(I'm a member Android Security team who worked on bits of Lollipop FDE)
The issue with FDE in Android has for long been the lack of combining strong passwords with a pattern lock or pin lock for unlocking the screen. In other words, your encryption key is only as strong as the pin code or password you are willing to put in every time you open your screen lock.
This isn't completely true on Lollipop devices that have hardware-backed credential storage. (Well, it's not really "hardware-backed", but it's in a Trusted Execution Environment, typically ARM TrustZone.)
For Lollipop, a big change to FDE was the inclusion of a hardware-backed key in the key derivation function (KDF) for the FDE master key encryption key. This provides two benefits:
1) It means that a dump of the contents of your encrypted flash is useless without the device.
2) It means that brute force search of your PIN/pattern/password space is serialized and rate-limited by the performance of the device. In a way this means that faster devices are less secure, though we also apply a device-tuned scrypt function as part of the KDF, which compensates in the case of an attacker who tries to perform the entire attack on-device.
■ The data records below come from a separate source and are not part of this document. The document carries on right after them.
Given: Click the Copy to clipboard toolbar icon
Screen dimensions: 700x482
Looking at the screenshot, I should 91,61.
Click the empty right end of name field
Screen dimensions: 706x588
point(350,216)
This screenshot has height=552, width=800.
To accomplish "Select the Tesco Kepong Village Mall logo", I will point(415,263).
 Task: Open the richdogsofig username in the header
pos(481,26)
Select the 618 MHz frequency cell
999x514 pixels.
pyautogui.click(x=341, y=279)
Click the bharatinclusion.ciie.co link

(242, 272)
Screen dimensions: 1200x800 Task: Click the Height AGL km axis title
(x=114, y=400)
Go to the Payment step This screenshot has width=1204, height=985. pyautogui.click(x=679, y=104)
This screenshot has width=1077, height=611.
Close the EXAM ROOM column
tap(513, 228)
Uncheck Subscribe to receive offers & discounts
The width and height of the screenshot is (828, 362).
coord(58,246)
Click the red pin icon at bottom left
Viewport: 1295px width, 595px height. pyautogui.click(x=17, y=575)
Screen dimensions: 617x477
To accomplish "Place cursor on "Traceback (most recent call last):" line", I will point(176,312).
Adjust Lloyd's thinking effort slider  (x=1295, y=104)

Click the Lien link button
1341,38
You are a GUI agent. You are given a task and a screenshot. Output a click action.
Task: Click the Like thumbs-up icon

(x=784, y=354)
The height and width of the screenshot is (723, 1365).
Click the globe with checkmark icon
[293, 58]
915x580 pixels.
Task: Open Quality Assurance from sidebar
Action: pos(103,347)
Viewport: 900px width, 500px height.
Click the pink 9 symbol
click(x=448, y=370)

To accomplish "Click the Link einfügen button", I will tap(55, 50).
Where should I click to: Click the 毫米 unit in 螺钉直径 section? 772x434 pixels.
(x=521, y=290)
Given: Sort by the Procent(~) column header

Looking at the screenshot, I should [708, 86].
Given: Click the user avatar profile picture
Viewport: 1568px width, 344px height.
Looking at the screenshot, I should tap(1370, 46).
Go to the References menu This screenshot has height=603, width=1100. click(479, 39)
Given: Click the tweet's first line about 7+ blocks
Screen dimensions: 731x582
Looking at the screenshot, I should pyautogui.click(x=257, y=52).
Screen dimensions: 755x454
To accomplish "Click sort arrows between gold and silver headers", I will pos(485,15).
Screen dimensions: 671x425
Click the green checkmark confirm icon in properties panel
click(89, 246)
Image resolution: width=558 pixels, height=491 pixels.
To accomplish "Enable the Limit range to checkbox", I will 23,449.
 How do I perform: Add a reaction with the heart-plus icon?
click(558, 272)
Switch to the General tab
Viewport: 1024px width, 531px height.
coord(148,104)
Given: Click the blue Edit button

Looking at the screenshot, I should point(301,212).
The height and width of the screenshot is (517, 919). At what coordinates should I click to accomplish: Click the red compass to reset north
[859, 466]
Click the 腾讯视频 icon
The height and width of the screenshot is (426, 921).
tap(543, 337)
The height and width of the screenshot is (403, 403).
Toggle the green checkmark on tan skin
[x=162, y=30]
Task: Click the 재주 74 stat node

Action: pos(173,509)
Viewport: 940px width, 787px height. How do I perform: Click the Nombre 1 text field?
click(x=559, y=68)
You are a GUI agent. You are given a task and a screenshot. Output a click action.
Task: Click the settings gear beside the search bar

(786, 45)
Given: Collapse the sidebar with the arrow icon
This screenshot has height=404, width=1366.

The best attack against Lollipop FDE, on a device with HW-backed credentials, is to dump the data from the device flash, then flash a custom OS which makes calls into the HW crypto to create an oracle, processing a stream of requests and returning the responses. Then you do a brute force attack with a mixture of on-device and off-device resources, computing the first scrypt function offline, then performing the on-device crypto operation, then taking the results of that and performing the second scrypt function offline, which you then use to try to decrypt the FDE master key, offline.
The fastest devices on the market today will perform the HW-backed crypto operation in about 50 ms. Assuming everything is pipelined properly, this is the brute force attempt rate: 20 attempts per second. With a four-digit PIN, this is negligible: the entire space can be searched in 8 minutes. However, a six-character alphanumeric password (random, all lowercase) would take 630 days, on average, to break. That's pretty reasonable security.
In theory. In practice it would take much longer than that. I tried running this test on a Nexus 9 and found the device kept throttling itself because it got too hot, plus even with a 2A charger it consumed more power than was being provided to it, so I had to stop when the battery died and wait for it to recharge.
Pre-Lollipop, and even on Lollipop devices that lack HW-backed crypto, you can conduct the entire attack off-line, parallelized, on however much hardware you care to throw at it. I can't make any promises about the future, but I will say that I, personally, really want to significantly improve Android FDE in the future. I have changes in mind that will make brute force essentially impossible, unless you can break into the Trusted Execution Environment.